BOISE — The historic Idanha building in downtown Boise used to be home to five local businesses. Now, there are only three.
Both Neo Classic Tattoo and the Maven boutique closed their doors during the shutdown in order to slow the spread of COVID-19, but the other three businesses in the building are holding on with changes to their business model.
None of the four businesses the Idaho Press interviewed said there was any rental assistance or delays from Parklane Property Management. The company could not be reached for comment.
Justin Giron, the former owner of Neo Classic Tattoo, said he had to close down his shop on March 27 due to the state’s order and was unable to keep up with the bills while he could not have any customers. He only had the business for a year and was building his customer base, but then the shutdown without any assistance took the wind out of his sails.
“I was a brand new business owner and I was excited to further my career,” Giron, 26, said. ”Things were going great. Business started off slow as per usual, but with the amazing support from our clients and friends we were able to start off well and we were making it. But as soon as the pandemic hit, I didn’t think it would hit that hard.”
He applied for funding twice from the U.S. Small Business Administration to stay open, but he was denied because funding ran out and then again because he never heard back from his bank about the loan. Giron also applied for unemployment from the state of Idaho, but never received benefits.
“They said, ‘There’s going to be help, there’s going to be help,’ but unfortunately I wasn’t able to get it,” he said. “I tried to stay open as long as I could to give our banking institution time to get back to me about the loan. Even with applying for these government assistant programs, unfortunately getting the assistance isn’t a sure thing.”
Maven is listed as “permanently closed” on Instagram; owners could not be reached for comment. However, Mullet Proof Hair Co., which used to operate in Maven's space as a separate business, did not close due to COVID-19 and has taken over the lease.

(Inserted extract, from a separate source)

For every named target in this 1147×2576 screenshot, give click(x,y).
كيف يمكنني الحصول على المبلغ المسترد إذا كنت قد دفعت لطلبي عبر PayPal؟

10th Street Station, a popular bar in the basement of the building, was able to weather the shutdown because of owner Dan Krejci’s personal savings. The bar reopened June 15 with new seating arrangements to capacity at 50%, and customers aren't allowed to approach the bar top.
The reduced seating is going to take a big bite out of Krejci’s revenue, but he said he can weather the losses for a year as long as nothing major breaks down and needs replacement.
“I’ve been doing some fictitious number crunching, because even though we have 40 chairs there’s no way we’re going to get 40 people in there at one time,” he said. “I tried to figure it out, and basically I’m going to lose anywhere from $2,500 to $4,000 a month at least for a couple of months.”
Guru Donuts and Bombay Grill, the other two businesses in the Idanha, have been making it by. Guru survived on delivery orders, and only recently welcomed back walk-in customers.
Soon after the pandemic hit, Guru started delivering donuts even as ingredients for baking grew scarce due to high demand. Because of the popularity, they actually had to hire someone.
“We had to really staff up for it, and the staff had to completely adjust,” Krystle McLaughlin, Guru Donuts owner, said. “We ended up hiring one person during that time, and we were joking about how we have to train her on everything because we weren’t serving customers when she started.”
Bombay Grill stayed open with to-go orders and curbside pickup, but business was slow. Things are now starting to pick up again now that the restaurant is open for 50% capacity for dine-in, but it is still an uphill climb back to where they started before the pandemic.
Owner Robin Singh received a Paycheck Protection Program loan from the CARES Act to help cover payroll for the small number of employees. Singh said the business was mostly able to survive because it is run by a family and had few outside workers to pay.
“With the to-go (orders) it was pretty much breaking even,” Singh said. “The overflow wasn’t a lot, but it was barely able to keep us open, but the government loan definitely helped us out with that.”